第799話
「……何をしているんですか? 体を休めなさいと言ったでしょう」
「そうなんですけどね。ちょっと、いろいろありまして」
解散になったのだが、ジークは眠気よりもフィリムから受け取った研究書が気になったようで居間でページを開いているとセスが顔を出す。
彼女はジークを見つけて大きく肩を落とすとジークはバツが悪そうに苦笑いを浮かべた。
「いろいろですか? ……ジークが本を読んでいるなんて珍しいですね」
「それに関して言えば、自覚はありますけど……こういう事なんで」
「アリア=フィリス? ジークのおばあさまが書かれた物ですか?」
セスはジークが研究書を開いている事に気が付き、首を捻るとジークは研究書の背表紙に書かれているアリアの名前を彼女に見せる。
アリアの名前を見てセスは驚きの声を上げるとジークは小さく頷いた。
「フィリム先生がばあちゃんから預かっていたみたいなんですけど」
「そうですか……フィリム教授がですか。確かにレギアス様との関係を考えればアリアさんと面があってもおかしくはありませんが」
「……セスさんも何か引っかかります?」
研究書の出所がフィリムだと聞いたセスは何かあるのか眉間にしわを寄せる。
彼女の様子にジークは苦笑いを浮かべるとセスは小さく頷く。
「そうですね……アリアさんの名前が魔術学園の名簿から消されていた事もあります。それにアーカスさんの事もあります。作為的にいろいろな事が隠されている気がしますね」
「そうなんですけど……誰も教えてくれなさそうなんですよね」
「確かにそうですね……どうすれば調べられるんでしょう?」
セスは以前に調べたアリアの事と繋がっていると思ったようで険しい表情で言う。
ジークは頷くものの詳しい話を教えて貰えないと思っているようで小さくため息を吐くとセスはアリアの過去を調べる事で何かわかると考えているようで首を捻っている。

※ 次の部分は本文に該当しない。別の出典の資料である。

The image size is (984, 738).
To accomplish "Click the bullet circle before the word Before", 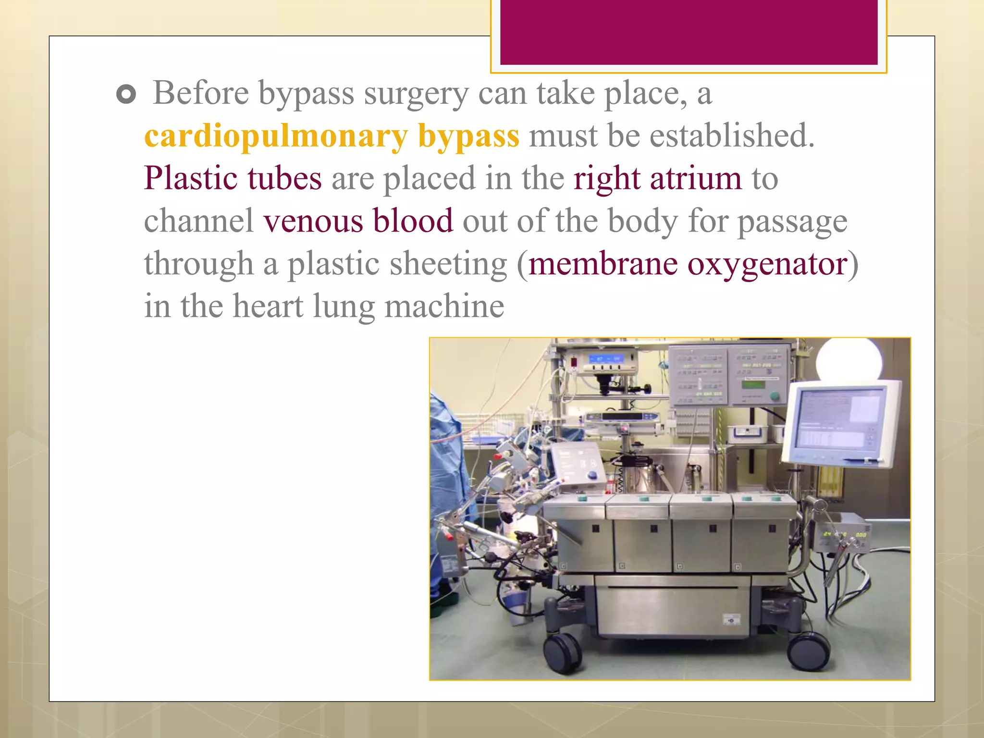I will (126, 95).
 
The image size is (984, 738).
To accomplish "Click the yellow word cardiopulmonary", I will (276, 136).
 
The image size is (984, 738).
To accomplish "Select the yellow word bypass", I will (468, 136).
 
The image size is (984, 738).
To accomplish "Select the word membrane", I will (603, 264).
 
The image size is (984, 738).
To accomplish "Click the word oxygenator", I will (767, 264).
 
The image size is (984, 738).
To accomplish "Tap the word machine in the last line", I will (444, 307).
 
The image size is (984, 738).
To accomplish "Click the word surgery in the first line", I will (416, 94).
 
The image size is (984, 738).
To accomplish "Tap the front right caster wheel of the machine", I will (808, 651).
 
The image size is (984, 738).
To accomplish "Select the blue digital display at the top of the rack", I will (606, 359).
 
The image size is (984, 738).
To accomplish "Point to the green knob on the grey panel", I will (775, 396).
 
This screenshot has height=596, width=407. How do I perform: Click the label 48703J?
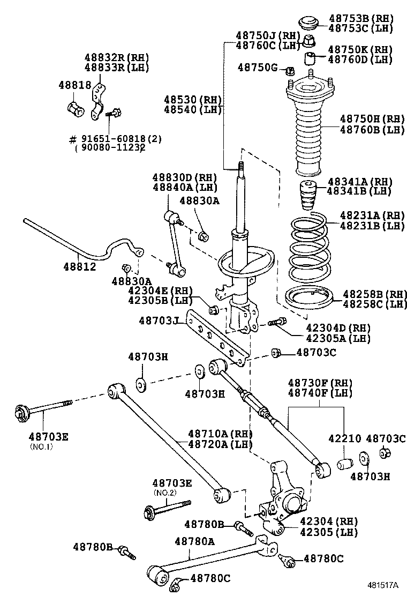click(159, 321)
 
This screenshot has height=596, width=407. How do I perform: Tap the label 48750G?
click(258, 68)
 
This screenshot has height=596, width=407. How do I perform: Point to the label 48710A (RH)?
click(220, 433)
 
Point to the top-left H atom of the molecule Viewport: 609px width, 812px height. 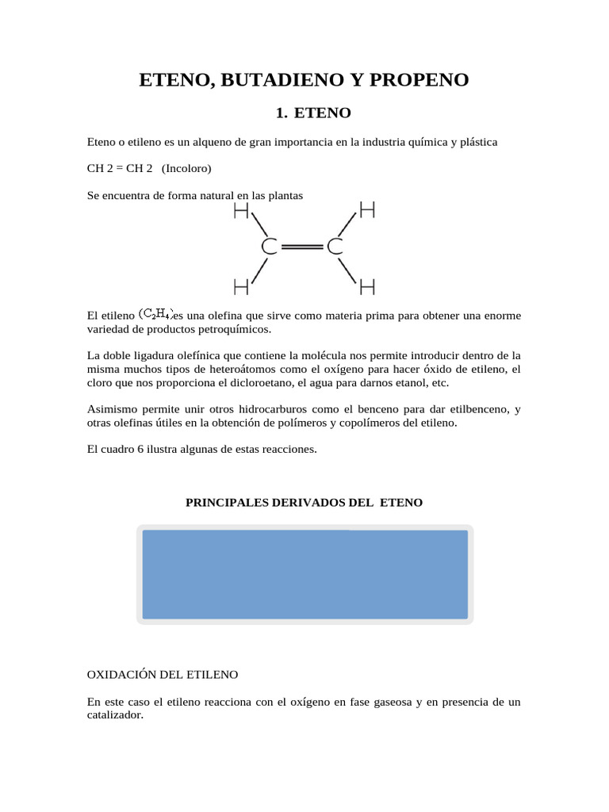click(x=242, y=211)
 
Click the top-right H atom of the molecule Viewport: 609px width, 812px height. click(x=366, y=210)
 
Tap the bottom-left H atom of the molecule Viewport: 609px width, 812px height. click(x=242, y=285)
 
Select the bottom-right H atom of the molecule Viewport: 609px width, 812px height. click(x=366, y=285)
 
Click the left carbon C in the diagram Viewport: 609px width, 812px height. click(x=269, y=247)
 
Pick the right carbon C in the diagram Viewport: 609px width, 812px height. click(x=335, y=247)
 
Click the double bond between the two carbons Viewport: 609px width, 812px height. click(x=301, y=247)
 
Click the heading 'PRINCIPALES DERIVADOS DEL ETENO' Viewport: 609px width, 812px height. click(x=304, y=503)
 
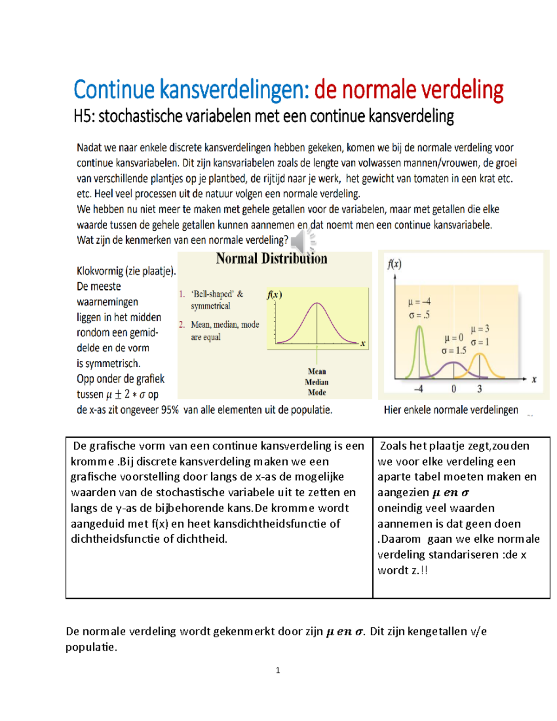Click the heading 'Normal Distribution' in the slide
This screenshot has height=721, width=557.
pos(272,259)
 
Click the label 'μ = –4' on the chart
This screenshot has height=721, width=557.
pos(419,302)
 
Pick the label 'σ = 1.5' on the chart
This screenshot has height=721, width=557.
pos(453,351)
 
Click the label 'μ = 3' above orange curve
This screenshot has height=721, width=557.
pos(480,329)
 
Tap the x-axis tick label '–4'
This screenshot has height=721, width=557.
pos(418,389)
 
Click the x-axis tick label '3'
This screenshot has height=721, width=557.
pos(479,389)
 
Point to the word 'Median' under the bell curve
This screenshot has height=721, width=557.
pos(317,382)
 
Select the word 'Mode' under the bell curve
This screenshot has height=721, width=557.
pos(317,392)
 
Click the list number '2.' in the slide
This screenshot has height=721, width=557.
pos(182,325)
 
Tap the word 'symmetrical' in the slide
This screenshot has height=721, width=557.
pos(210,306)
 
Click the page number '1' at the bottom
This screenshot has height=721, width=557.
pos(278,670)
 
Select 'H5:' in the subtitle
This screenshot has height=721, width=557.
pos(84,117)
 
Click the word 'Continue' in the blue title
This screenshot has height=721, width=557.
pos(114,90)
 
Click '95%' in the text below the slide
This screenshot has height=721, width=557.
pos(169,410)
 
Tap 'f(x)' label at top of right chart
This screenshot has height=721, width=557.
pos(395,264)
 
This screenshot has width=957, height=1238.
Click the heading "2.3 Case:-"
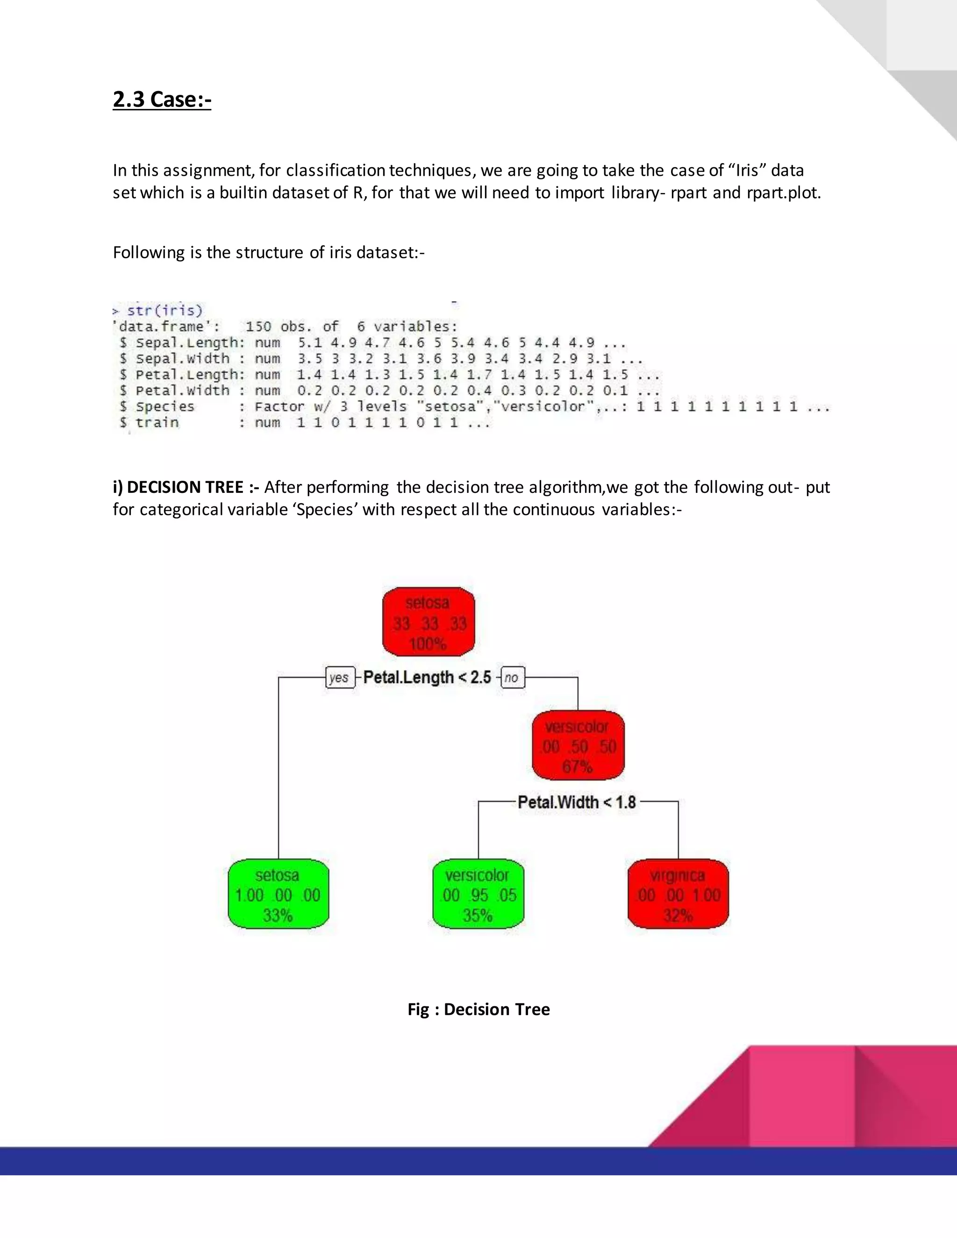pos(162,99)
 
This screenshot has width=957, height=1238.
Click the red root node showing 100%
pos(428,622)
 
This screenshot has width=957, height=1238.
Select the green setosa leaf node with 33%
pos(278,895)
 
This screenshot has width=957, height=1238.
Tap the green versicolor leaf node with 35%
pos(478,895)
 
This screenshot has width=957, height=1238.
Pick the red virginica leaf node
pos(678,895)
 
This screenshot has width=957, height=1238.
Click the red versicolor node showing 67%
pos(578,746)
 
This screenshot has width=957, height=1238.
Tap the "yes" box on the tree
pos(339,677)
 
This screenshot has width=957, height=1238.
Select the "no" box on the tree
pos(512,677)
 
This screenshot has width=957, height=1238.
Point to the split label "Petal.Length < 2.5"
pos(427,677)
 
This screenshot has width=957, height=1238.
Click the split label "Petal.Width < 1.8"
pos(577,802)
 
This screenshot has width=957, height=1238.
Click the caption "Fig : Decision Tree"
pos(478,1009)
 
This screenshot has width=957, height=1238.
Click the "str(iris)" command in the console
pos(164,311)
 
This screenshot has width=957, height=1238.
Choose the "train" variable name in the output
pos(157,422)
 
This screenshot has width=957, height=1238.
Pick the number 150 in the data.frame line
pos(258,327)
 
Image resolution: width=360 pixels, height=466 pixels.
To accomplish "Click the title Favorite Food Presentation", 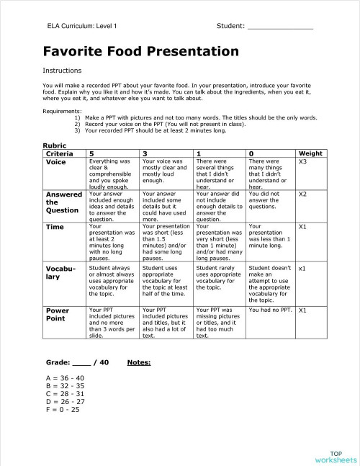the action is click(140, 52).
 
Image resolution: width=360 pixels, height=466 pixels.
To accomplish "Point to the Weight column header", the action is click(310, 153).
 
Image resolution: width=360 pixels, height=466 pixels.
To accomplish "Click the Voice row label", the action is click(56, 162).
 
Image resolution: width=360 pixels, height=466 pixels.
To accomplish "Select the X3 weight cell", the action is click(303, 162).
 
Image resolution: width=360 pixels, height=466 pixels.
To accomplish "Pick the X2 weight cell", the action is click(303, 194).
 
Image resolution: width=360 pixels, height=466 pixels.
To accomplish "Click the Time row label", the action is click(55, 227).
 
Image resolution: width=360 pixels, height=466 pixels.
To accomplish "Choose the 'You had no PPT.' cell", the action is click(269, 310).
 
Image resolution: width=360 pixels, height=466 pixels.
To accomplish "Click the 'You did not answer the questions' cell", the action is click(269, 199).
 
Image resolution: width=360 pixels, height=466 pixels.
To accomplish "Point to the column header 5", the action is click(91, 153).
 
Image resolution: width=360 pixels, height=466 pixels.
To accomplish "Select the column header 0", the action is click(250, 153).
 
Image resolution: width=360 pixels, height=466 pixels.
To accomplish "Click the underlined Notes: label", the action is click(139, 362).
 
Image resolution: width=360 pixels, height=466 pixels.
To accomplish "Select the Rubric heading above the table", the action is click(55, 145).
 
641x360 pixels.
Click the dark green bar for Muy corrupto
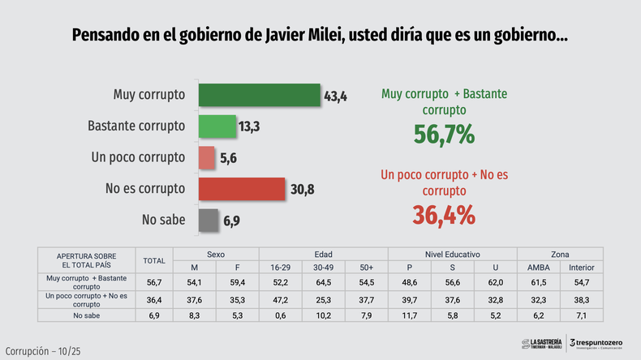click(258, 96)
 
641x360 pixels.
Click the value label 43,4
click(335, 96)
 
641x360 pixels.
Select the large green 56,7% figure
click(444, 134)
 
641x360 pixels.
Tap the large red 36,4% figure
click(444, 215)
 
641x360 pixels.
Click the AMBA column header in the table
click(539, 268)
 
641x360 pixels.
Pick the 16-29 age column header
click(281, 268)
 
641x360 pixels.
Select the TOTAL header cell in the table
click(153, 260)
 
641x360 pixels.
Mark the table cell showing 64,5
click(324, 282)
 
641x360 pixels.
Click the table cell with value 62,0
click(496, 282)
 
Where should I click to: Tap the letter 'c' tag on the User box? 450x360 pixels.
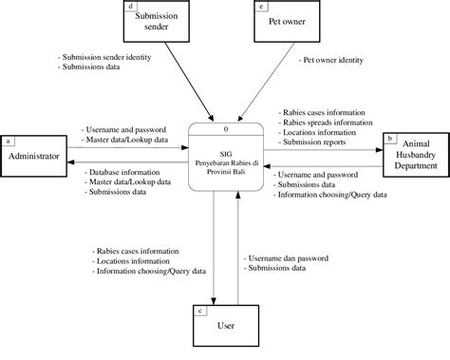[198, 310]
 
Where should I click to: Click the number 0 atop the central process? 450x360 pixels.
[225, 127]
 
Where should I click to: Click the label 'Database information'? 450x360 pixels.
[127, 171]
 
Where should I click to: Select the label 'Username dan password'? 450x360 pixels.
[287, 257]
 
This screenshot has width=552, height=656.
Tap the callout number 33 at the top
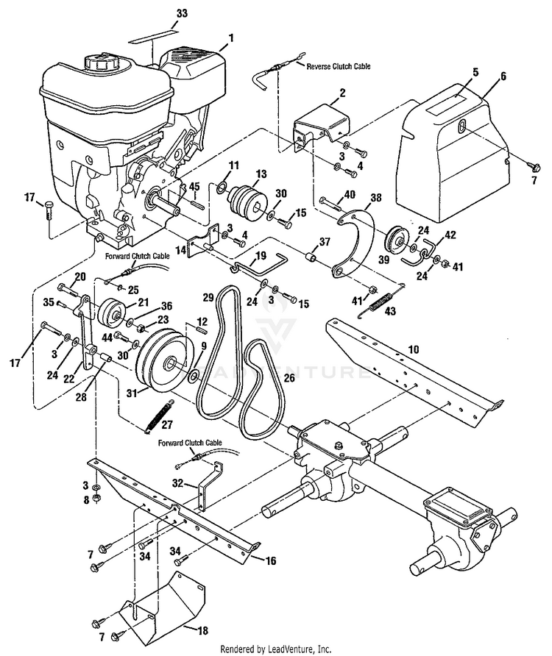(183, 13)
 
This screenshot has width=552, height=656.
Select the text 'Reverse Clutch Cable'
(339, 66)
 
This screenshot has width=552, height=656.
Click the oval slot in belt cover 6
(461, 126)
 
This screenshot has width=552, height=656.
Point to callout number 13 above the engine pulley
(261, 174)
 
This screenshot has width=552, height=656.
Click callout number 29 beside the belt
(208, 297)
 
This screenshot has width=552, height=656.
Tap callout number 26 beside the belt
(289, 378)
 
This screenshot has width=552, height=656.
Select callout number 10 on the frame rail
(414, 349)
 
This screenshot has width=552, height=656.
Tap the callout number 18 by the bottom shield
(202, 630)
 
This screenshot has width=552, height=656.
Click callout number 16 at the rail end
(271, 560)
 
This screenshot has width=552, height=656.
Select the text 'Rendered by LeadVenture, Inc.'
(276, 649)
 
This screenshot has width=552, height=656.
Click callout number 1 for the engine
(230, 38)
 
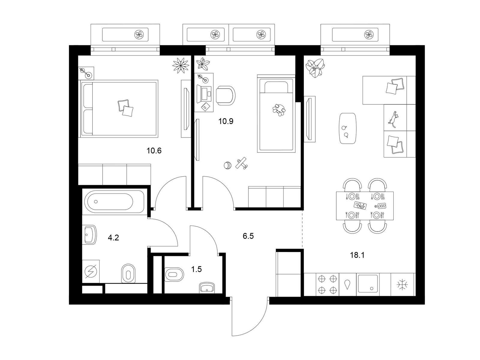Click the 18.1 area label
tap(357, 255)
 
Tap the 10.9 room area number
tap(226, 121)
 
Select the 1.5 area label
tap(196, 269)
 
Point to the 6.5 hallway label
tap(248, 236)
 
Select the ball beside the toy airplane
tap(227, 165)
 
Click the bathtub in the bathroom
tap(113, 202)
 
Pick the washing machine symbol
tap(91, 271)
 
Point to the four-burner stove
tap(327, 284)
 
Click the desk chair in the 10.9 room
tap(226, 95)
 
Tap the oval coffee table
tap(348, 128)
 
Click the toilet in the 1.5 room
tap(174, 274)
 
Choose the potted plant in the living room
tap(315, 68)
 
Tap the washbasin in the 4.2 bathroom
tap(90, 235)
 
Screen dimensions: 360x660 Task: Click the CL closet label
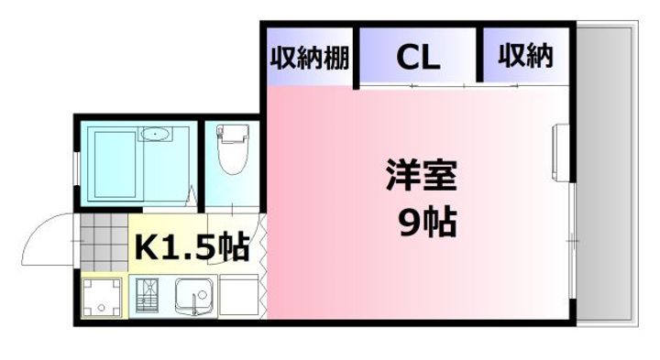(417, 58)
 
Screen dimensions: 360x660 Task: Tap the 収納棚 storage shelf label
(309, 58)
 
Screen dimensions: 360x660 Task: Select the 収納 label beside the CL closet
(525, 57)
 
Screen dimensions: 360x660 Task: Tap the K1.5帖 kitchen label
(192, 245)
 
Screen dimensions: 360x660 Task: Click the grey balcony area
(604, 174)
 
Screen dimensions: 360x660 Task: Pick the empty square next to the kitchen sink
(236, 297)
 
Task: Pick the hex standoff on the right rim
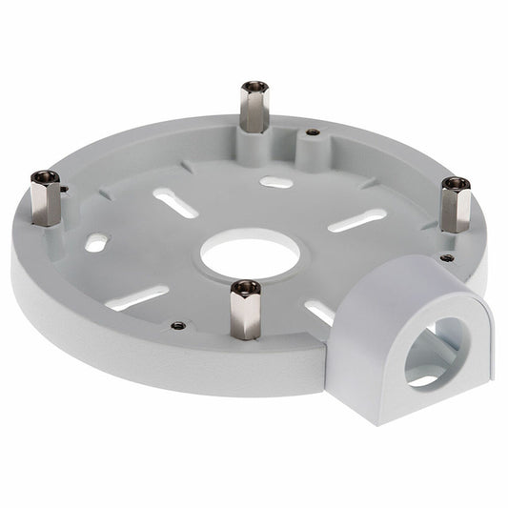(x=454, y=204)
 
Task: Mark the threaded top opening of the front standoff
(x=246, y=285)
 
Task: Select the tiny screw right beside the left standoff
(x=64, y=189)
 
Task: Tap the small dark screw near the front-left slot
(x=178, y=325)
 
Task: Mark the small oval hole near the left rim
(x=96, y=243)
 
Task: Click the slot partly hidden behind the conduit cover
(x=320, y=311)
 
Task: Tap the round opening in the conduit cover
(x=437, y=351)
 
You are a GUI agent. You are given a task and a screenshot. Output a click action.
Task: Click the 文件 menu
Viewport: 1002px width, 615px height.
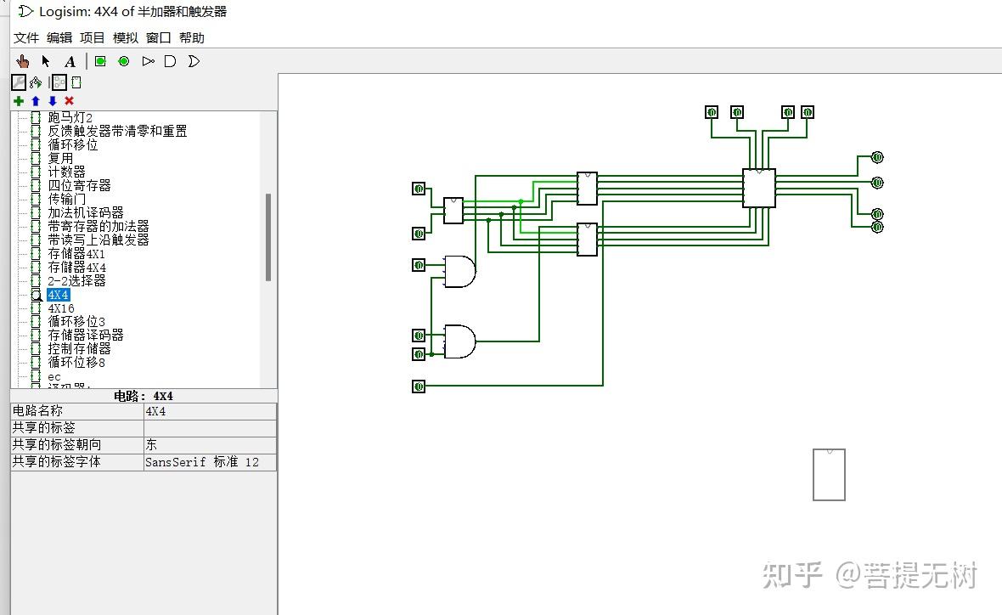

「だけど、いろんなところからばあちゃんの残してきた物が出てくると……ばあちゃんの手のひらで踊らされている気がする」
「そうですね……どうしてジークの周りには人を裏から操ろうとする人間ばかりが集まるんでしょう?」
「いや、それはカインだけだから」
アリアがジークの事を見越していろいろと準備していると感じたようでジークは小さくため息を吐く。
セスは頷くとジークの周囲の人間の性格の悪さが気になるようで眉間にしわを寄せるとジークは首を横に振る。
「とりあえずは役に立つ物が手に入ったと思っておきましょう。アリアさんの書いた物なら相当な物なのでしょうし。それがジークの成長につながるなら悪い事ではありませんし」
「俺が成長できるかは別として……これが良い物だって言うのはライオ王子もそんな事を言っていたな。と言うか、良い物なら広めちまえば良いのに」
「それもそうなのですが……本当にジークはお人好しですね」
セスはこのまま考えていてもアリアの事に決着はつかないと思ったようでジークに役に立たせなさいと言う。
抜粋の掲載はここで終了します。